# What the task asks:
The response must consist of the lines below from the one with "Open any applicable services and APIs link" through the one with "Image resolution: width=1365", exactly as they appear and with both ends kept.

# Information supplied:

'''

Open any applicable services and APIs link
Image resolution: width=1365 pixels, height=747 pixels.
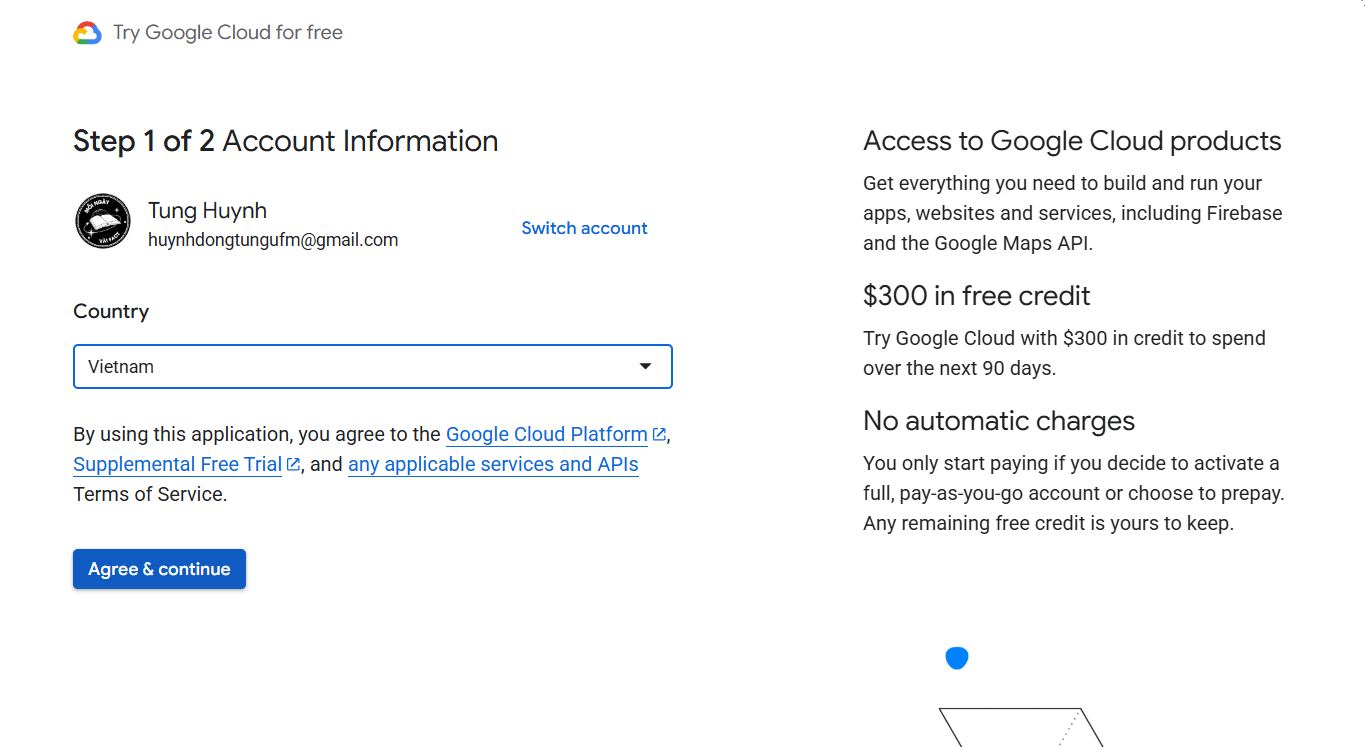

'''
'''

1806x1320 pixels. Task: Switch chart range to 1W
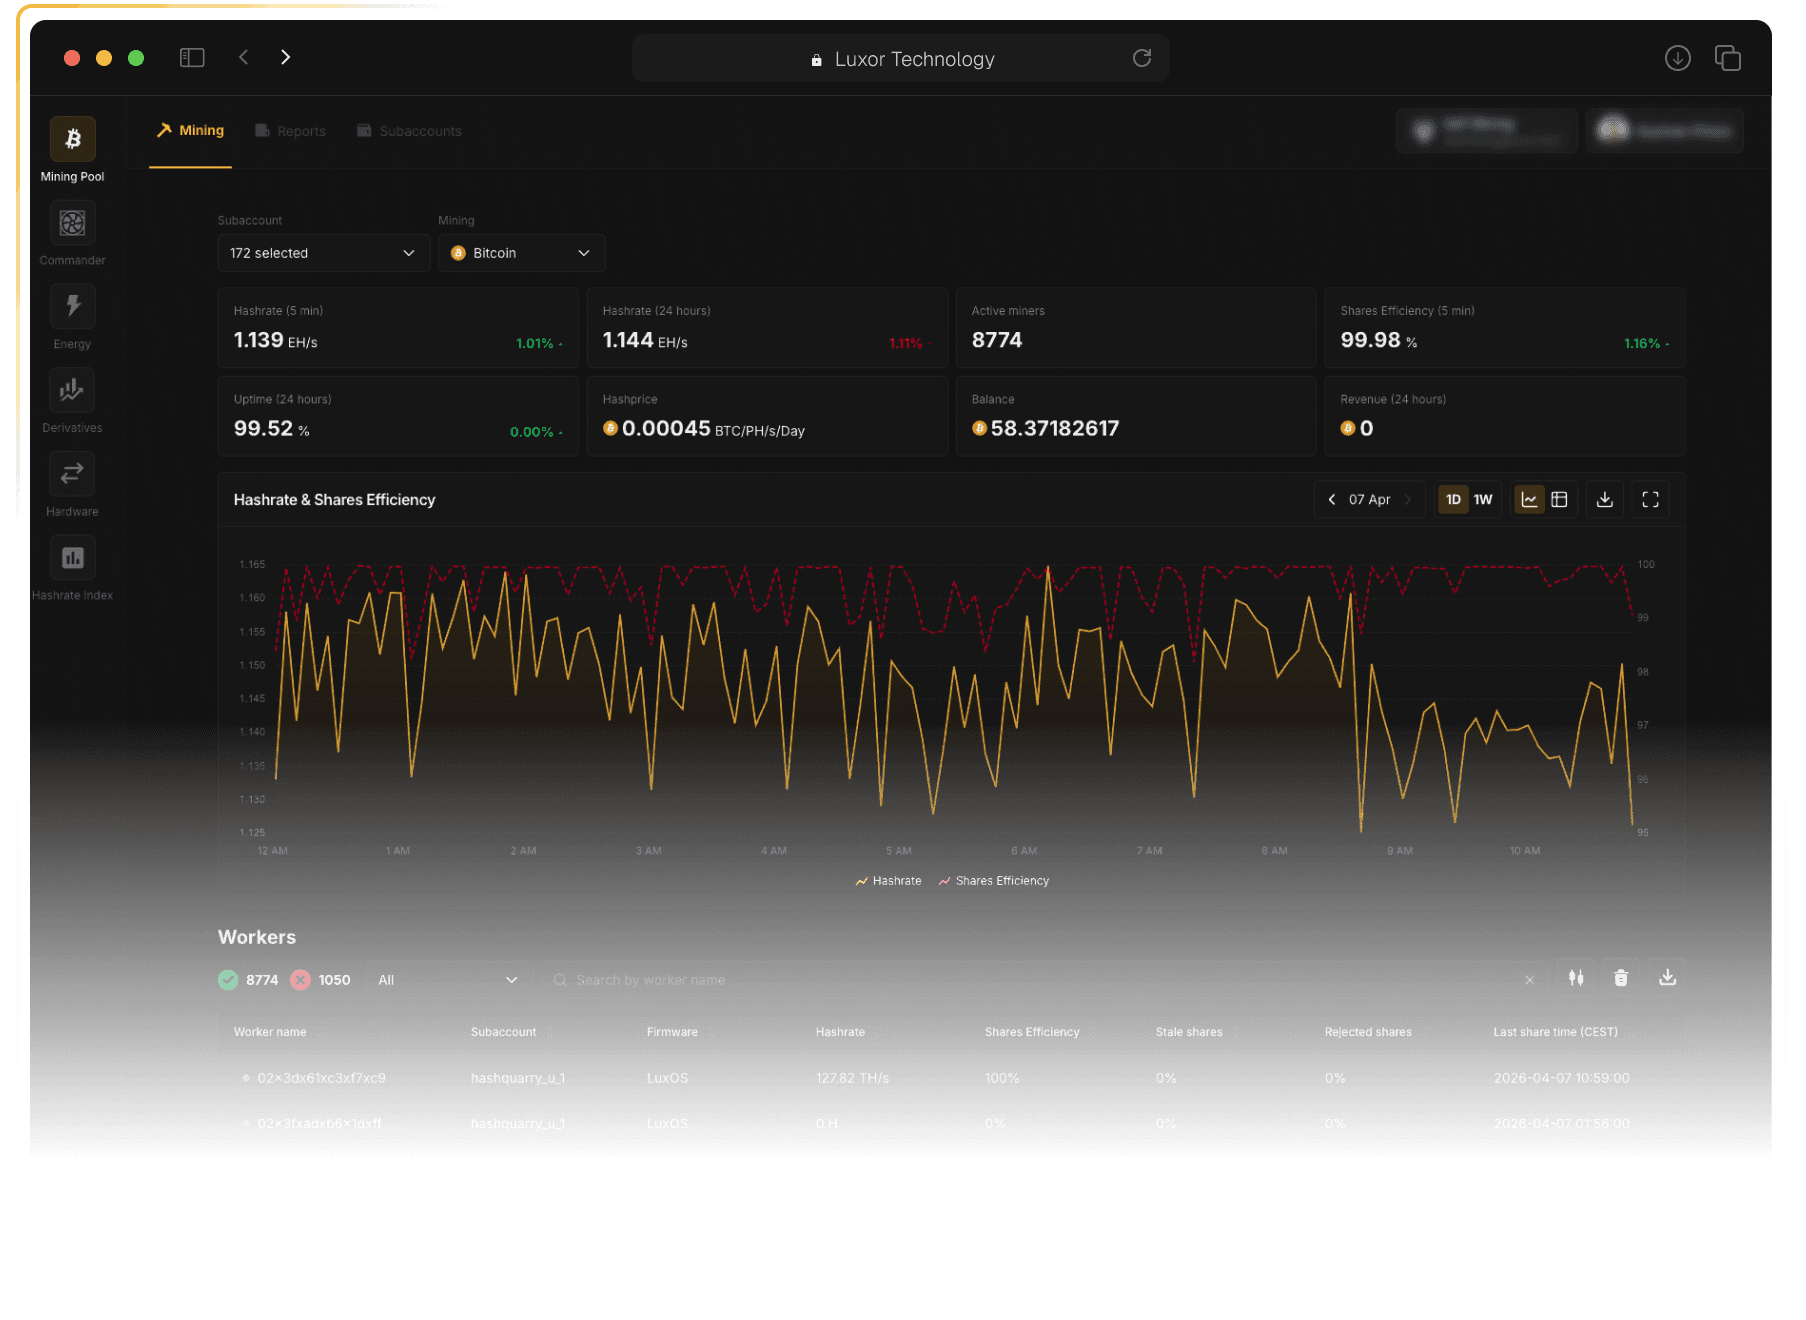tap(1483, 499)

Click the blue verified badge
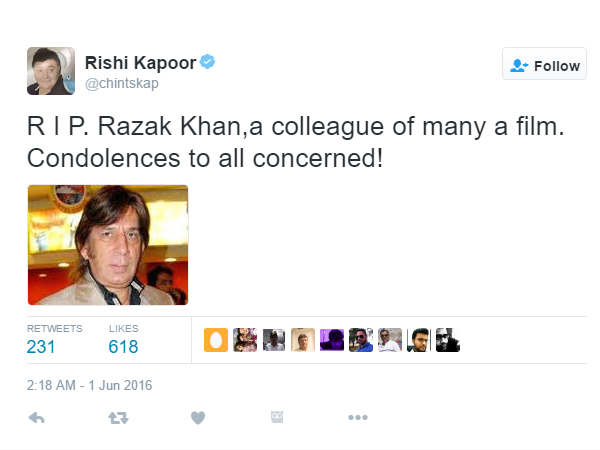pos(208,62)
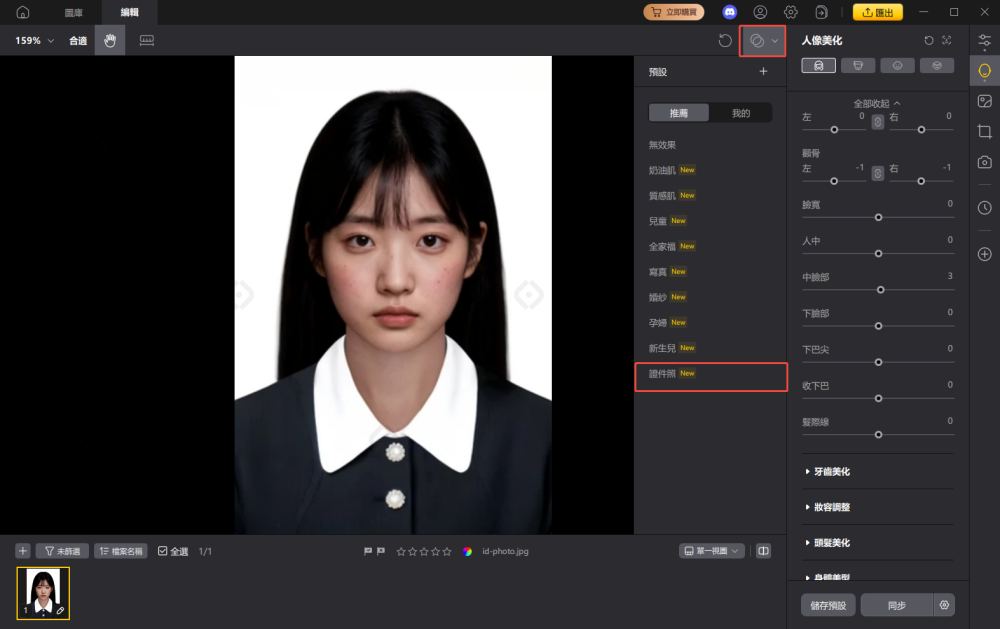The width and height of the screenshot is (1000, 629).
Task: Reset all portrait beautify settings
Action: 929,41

'''

# Solution:
Open any applicable services and APIs link
Image resolution: width=1365 pixels, height=747 pixels.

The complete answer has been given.